The problem: Lay out every line of the records below as a Markdown table with the columns Row and Text, numbering the rows in order and leaving out blank lines.

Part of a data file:
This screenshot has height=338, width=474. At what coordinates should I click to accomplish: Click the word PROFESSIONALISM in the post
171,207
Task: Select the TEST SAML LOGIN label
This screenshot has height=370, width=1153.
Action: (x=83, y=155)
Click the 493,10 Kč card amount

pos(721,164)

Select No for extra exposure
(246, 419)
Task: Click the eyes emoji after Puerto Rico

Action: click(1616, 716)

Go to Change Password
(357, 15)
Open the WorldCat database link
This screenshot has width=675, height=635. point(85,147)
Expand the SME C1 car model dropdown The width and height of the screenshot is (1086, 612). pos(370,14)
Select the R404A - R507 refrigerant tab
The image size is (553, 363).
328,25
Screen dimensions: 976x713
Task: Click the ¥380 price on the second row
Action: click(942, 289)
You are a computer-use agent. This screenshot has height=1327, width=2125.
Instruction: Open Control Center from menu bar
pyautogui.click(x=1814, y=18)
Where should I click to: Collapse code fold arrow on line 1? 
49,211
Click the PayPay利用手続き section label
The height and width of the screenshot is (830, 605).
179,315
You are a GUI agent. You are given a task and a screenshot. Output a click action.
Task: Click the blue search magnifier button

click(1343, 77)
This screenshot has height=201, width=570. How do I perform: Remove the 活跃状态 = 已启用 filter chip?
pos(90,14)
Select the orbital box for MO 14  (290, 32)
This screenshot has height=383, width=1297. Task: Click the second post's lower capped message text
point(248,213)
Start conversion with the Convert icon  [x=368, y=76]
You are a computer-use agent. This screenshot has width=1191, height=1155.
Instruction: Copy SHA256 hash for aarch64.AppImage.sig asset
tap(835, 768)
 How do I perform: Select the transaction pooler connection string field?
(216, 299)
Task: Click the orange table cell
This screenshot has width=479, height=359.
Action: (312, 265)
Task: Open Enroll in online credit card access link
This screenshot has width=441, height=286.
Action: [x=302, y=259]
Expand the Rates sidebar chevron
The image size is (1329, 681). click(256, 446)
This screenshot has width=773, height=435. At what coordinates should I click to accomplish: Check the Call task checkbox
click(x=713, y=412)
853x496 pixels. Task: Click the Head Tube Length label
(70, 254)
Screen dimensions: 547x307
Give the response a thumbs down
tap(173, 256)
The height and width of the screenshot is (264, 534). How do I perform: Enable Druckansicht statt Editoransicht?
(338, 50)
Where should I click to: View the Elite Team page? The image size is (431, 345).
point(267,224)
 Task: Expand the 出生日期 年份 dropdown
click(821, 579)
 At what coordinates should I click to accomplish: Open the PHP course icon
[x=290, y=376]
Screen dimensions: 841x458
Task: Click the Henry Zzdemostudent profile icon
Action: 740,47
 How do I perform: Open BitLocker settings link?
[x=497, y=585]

In response:
| Row | Text |
|---|---|
| 1 | This screenshot has height=338, width=474. At what coordinates should I click to accomplish: Click the word PROFESSIONALISM in the post |
| 2 | 171,207 |
| 3 | Task: Select the TEST SAML LOGIN label |
| 4 | This screenshot has height=370, width=1153. |
| 5 | Action: (x=83, y=155) |
| 6 | Click the 493,10 Kč card amount |
| 7 | pos(721,164) |
| 8 | Select No for extra exposure |
| 9 | (246, 419) |
| 10 | Task: Click the eyes emoji after Puerto Rico |
| 11 | Action: click(1616, 716) |
| 12 | Go to Change Password |
| 13 | (357, 15) |
| 14 | Open the WorldCat database link |
| 15 | This screenshot has width=675, height=635. point(85,147) |
| 16 | Expand the SME C1 car model dropdown The width and height of the screenshot is (1086, 612). pos(370,14) |
| 17 | Select the R404A - R507 refrigerant tab |
| 18 | The image size is (553, 363). |
| 19 | 328,25 |
| 20 | Screen dimensions: 976x713 |
| 21 | Task: Click the ¥380 price on the second row |
| 22 | Action: click(942, 289) |
| 23 | You are a computer-use agent. This screenshot has height=1327, width=2125. |
| 24 | Instruction: Open Control Center from menu bar |
| 25 | pyautogui.click(x=1814, y=18) |
| 26 | Where should I click to: Collapse code fold arrow on line 1?  |
| 27 | 49,211 |
| 28 | Click the PayPay利用手続き section label |
| 29 | The height and width of the screenshot is (830, 605). |
| 30 | 179,315 |
| 31 | You are a GUI agent. You are given a task and a screenshot. Output a click action. |
| 32 | Task: Click the blue search magnifier button |
| 33 | click(1343, 77) |
| 34 | This screenshot has height=201, width=570. How do I perform: Remove the 活跃状态 = 已启用 filter chip? |
| 35 | pos(90,14) |
| 36 | Select the orbital box for MO 14  (290, 32) |
| 37 | This screenshot has height=383, width=1297. Task: Click the second post's lower capped message text |
| 38 | point(248,213) |
| 39 | Start conversion with the Convert icon  [x=368, y=76] |
| 40 | You are a computer-use agent. This screenshot has width=1191, height=1155. |
| 41 | Instruction: Copy SHA256 hash for aarch64.AppImage.sig asset |
| 42 | tap(835, 768) |
| 43 |  How do I perform: Select the transaction pooler connection string field? |
| 44 | (216, 299) |
| 45 | Task: Click the orange table cell |
| 46 | This screenshot has width=479, height=359. |
| 47 | Action: (312, 265) |
| 48 | Task: Open Enroll in online credit card access link |
| 49 | This screenshot has width=441, height=286. |
| 50 | Action: [x=302, y=259] |
| 51 | Expand the Rates sidebar chevron |
| 52 | The image size is (1329, 681). click(256, 446) |
| 53 | This screenshot has width=773, height=435. At what coordinates should I click to accomplish: Check the Call task checkbox |
| 54 | click(x=713, y=412) |
| 55 | 853x496 pixels. Task: Click the Head Tube Length label |
| 56 | (70, 254) |
| 57 | Screen dimensions: 547x307 |
| 58 | Give the response a thumbs down |
| 59 | tap(173, 256) |
| 60 | The height and width of the screenshot is (264, 534). How do I perform: Enable Druckansicht statt Editoransicht? |
| 61 | (338, 50) |
| 62 | Where should I click to: View the Elite Team page? The image size is (431, 345). |
| 63 | point(267,224) |
| 64 |  Task: Expand the 出生日期 年份 dropdown |
| 65 | click(821, 579) |
| 66 |  At what coordinates should I click to accomplish: Open the PHP course icon |
| 67 | [x=290, y=376] |
| 68 | Screen dimensions: 841x458 |
| 69 | Task: Click the Henry Zzdemostudent profile icon |
| 70 | Action: 740,47 |
| 71 |  How do I perform: Open BitLocker settings link? |
| 72 | [x=497, y=585] |